On September 30, 1929, the city's first automatic traffic light was inaugurated by then president Augusto B. Leguía. It was located at the street's intersection with Nicolás de Piérola Avenue.

In 1942, the Yugoslav Society, which represented the Croatian (and Yugoslavian) minority in Peru at the time, moved to the street, located in its corner with Jirón Ica.

The street has seen a number of official state visits by the British royal family. In 1959, the Duchess of Kent and her daughter Alexandra visited the building leased by the British–Peruvian Cultural Association where the association's central offices, cinematheque, and central library operated. In 1962, the Duke of Edinburgh visited the same building. The house was ultimately bought from their original owners, the Checa Solari family, in 1980, and renovated in 2018. Other British personalities who visited the building include Aldous Huxley, Arnold J. Toynbee and J. B. Priestley.

In addition to the aforementioned visits, then Princess Margrethe of the Kingdom of Denmark once purchased two toritos de Pucará, a poncho from Cuzco and a rug, all in the street, during her state visit in 1966.

The Museo de Artes y Tradiciones Populares (Museum of Popular Arts and Traditions) of the Riva-Agüero Institute, established in 1979, is located at jirón Camaná 459.

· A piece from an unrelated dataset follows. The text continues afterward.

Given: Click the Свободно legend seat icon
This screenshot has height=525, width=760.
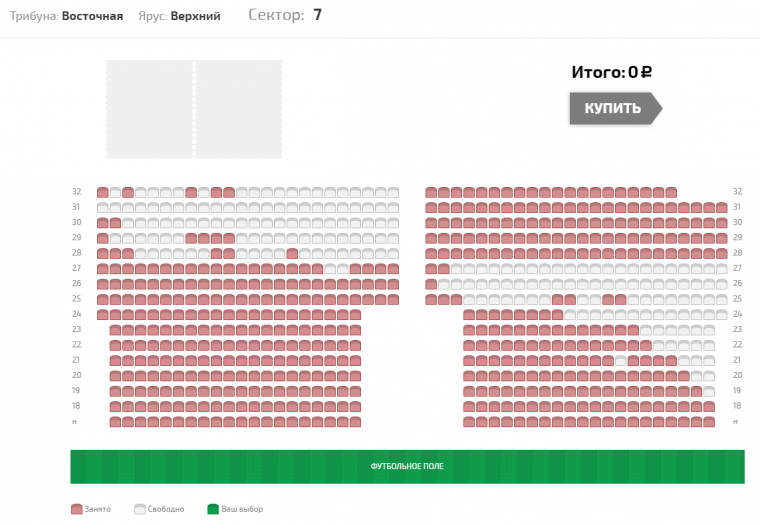Looking at the screenshot, I should pos(140,509).
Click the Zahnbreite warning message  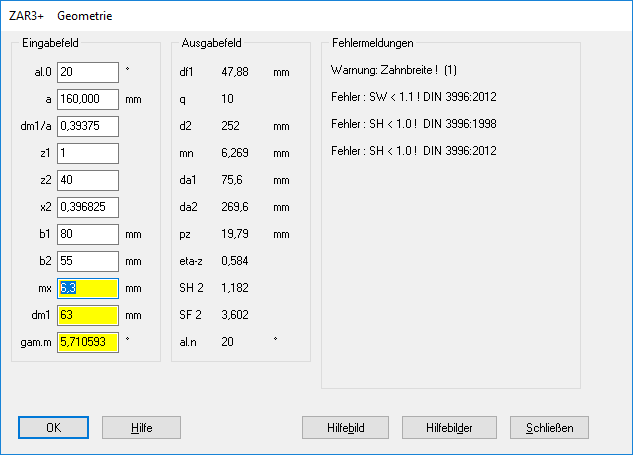click(x=393, y=71)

During the economic crisis of the 1980s, both Quilca and Camaná streets became known for their book stores, which sold second-hand books and music cassettes at an affordable price. The leasing contract between these stores and the Archdiocese of Lima, effective since 1997, expired in 2016.

==Block names==
Until 1862, each block (cuadra) had a unique name:
- Block 1: Pileta de Santo Domingo, after the fountain belonging to the convent of the same name. In its corner was the Casa Honda, where the second corral de comedias of the city was located.
- Block 2: Pozuelo de Santo Domingo, after the pozuelo also belonging to the convent.
- Block 3: Plumereros, after the feather-selling businesses located there. According to Luis A. Eguiguren, these feathers would be used in hats, to clean up dust, etc.
- Block 4: Lártiga, after Colonel José de Lártiga y Torres of the Spanish Army, who lived there. This street is the location of the Casa Riva-Agüero.
- Block 5: Ayacucho, after the battle of the same name. This name only came in 1825; prior to that it was known as Ánimas de San Agustín, among other names. It was on this street that Bartolomé Manrique, founder of the hospice of the same name in the Plaza Francia, was stabbed to death in 1866.
- Block 6: Pelota, after a Basque pelota establishment that was extremely popular among locals.
- Block 7: Urrutia, after a resident of the same name.
- Block 8: Serrano, after Juan Serrano, who lived there and is mentioned in the street's earliest name.
- Block 9: Amargura, first designated as such in 1629 and then in 1637, the former initially applying to the nine-block street.

In 1862, when a new urban nomenclature was adopted, the road was named jirón Camaná, after the province of the same name in Arequipa.